## [WORK REQUEST]
Using only the entries below, copy exactly the lines that begin at the one with "Select the size M cell" and end at the one with "Task: Click the search magnifier icon", both included. Drop the pictures.

(Stored records)
══════════

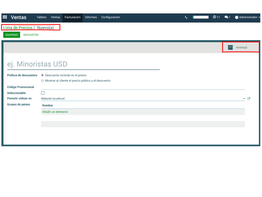Click the DESCARTAR button
Screen dimensions: 262x197
click(x=31, y=35)
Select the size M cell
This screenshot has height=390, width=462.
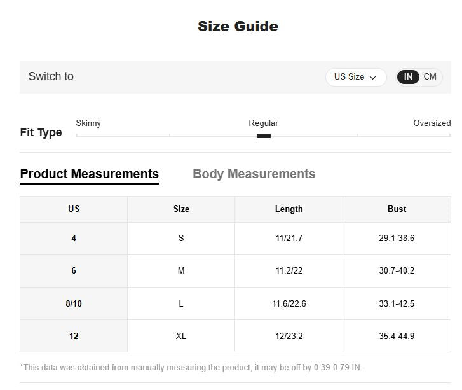point(181,270)
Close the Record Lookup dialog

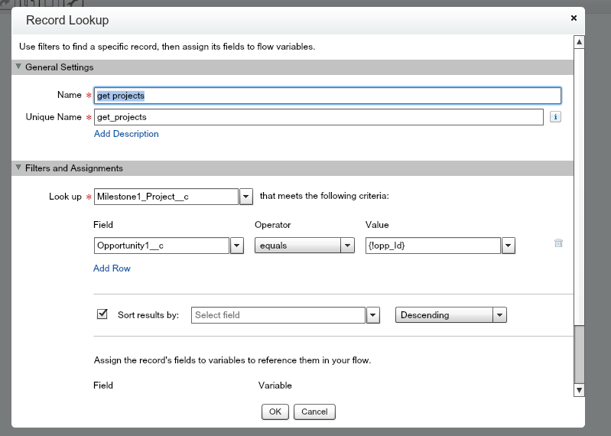click(574, 18)
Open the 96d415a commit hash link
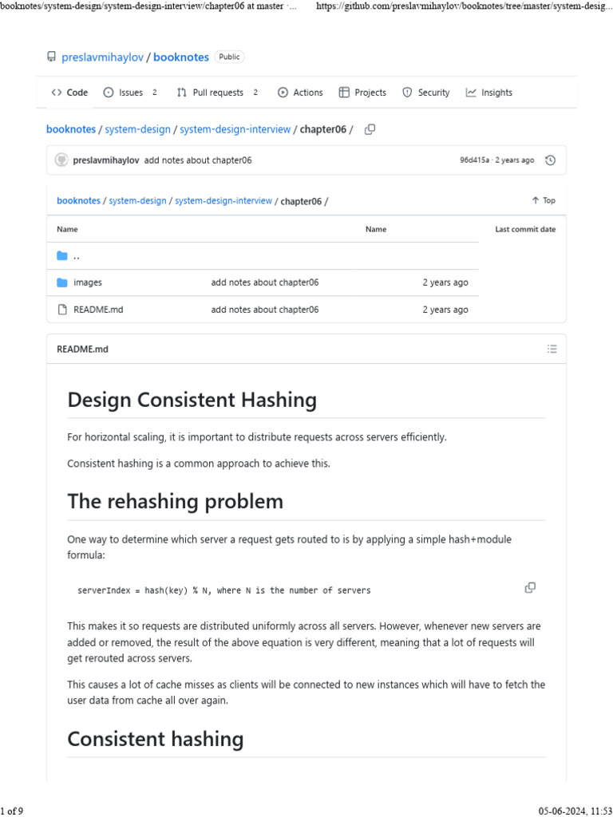Screen dimensions: 613x817 475,160
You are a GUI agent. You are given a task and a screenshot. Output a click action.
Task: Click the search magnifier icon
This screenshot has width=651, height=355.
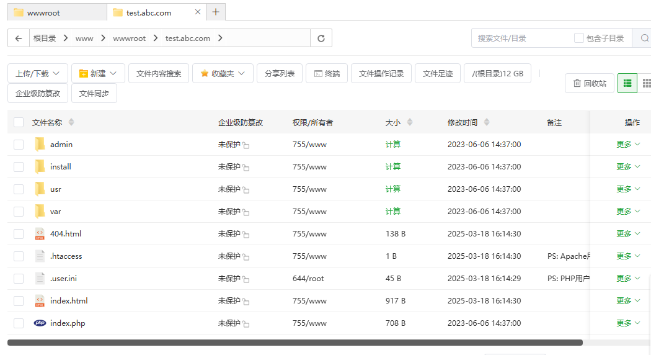(x=644, y=38)
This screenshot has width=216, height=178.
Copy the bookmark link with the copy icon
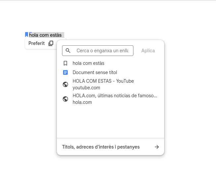coord(51,43)
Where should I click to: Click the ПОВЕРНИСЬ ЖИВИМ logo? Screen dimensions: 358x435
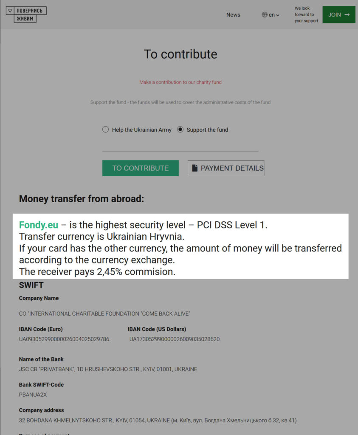[26, 14]
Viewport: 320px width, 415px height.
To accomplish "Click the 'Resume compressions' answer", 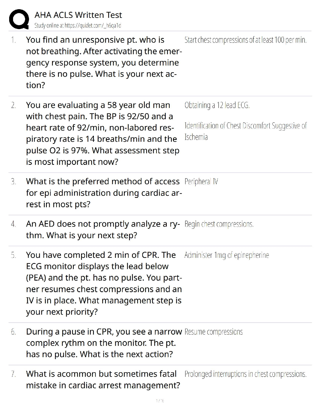I will (x=213, y=332).
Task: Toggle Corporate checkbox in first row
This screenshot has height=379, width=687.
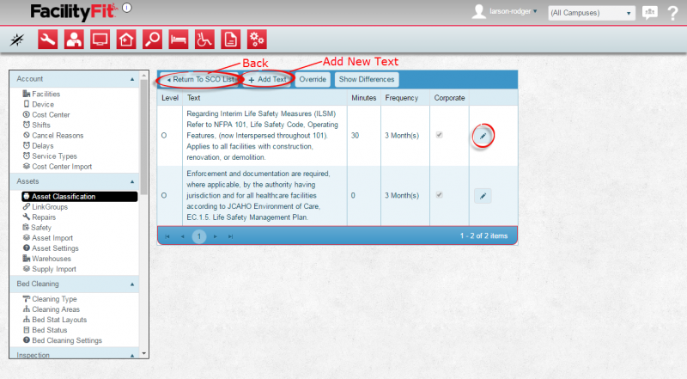Action: click(441, 136)
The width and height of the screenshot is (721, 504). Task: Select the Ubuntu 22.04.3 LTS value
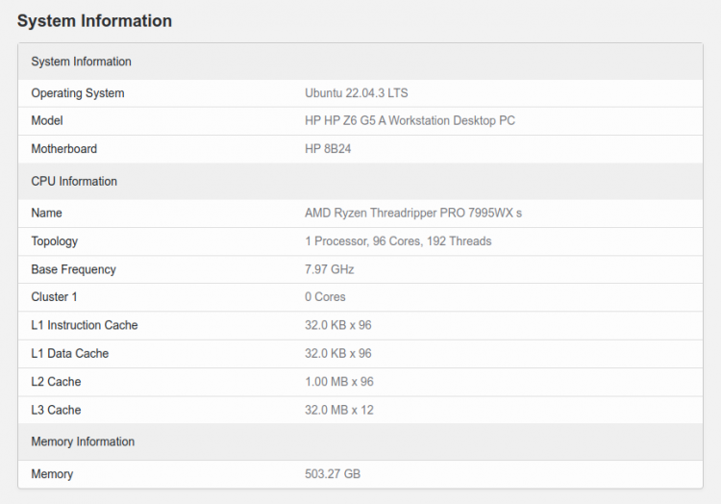pos(357,93)
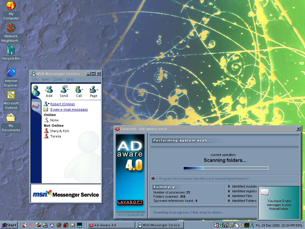Open the Tools menu in Messenger
Image resolution: width=305 pixels, height=229 pixels.
point(57,79)
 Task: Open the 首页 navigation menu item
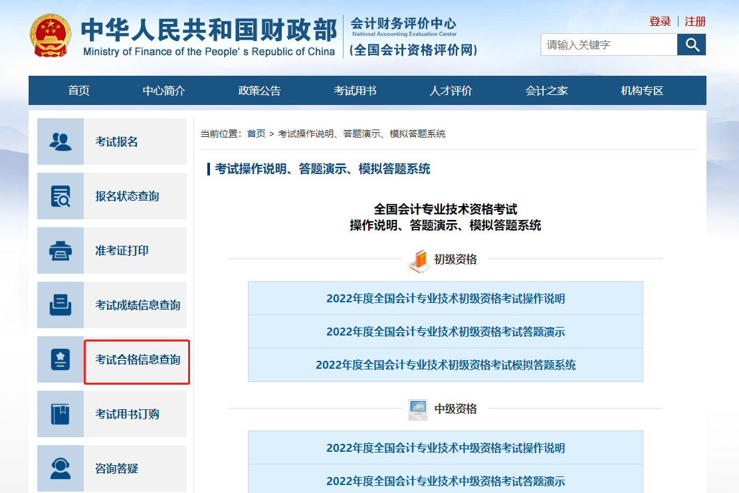click(78, 91)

══════════

## [SOLVED PROBLEM]
Select the size M cell
This screenshot has height=390, width=462.
point(181,270)
Close the Record Lookup dialog

click(574, 18)
Open the 96d415a commit hash link
Screen dimensions: 613x817 475,160
You are a GUI agent. You are given a task and a screenshot. Output a click action.
Task: Click the search magnifier icon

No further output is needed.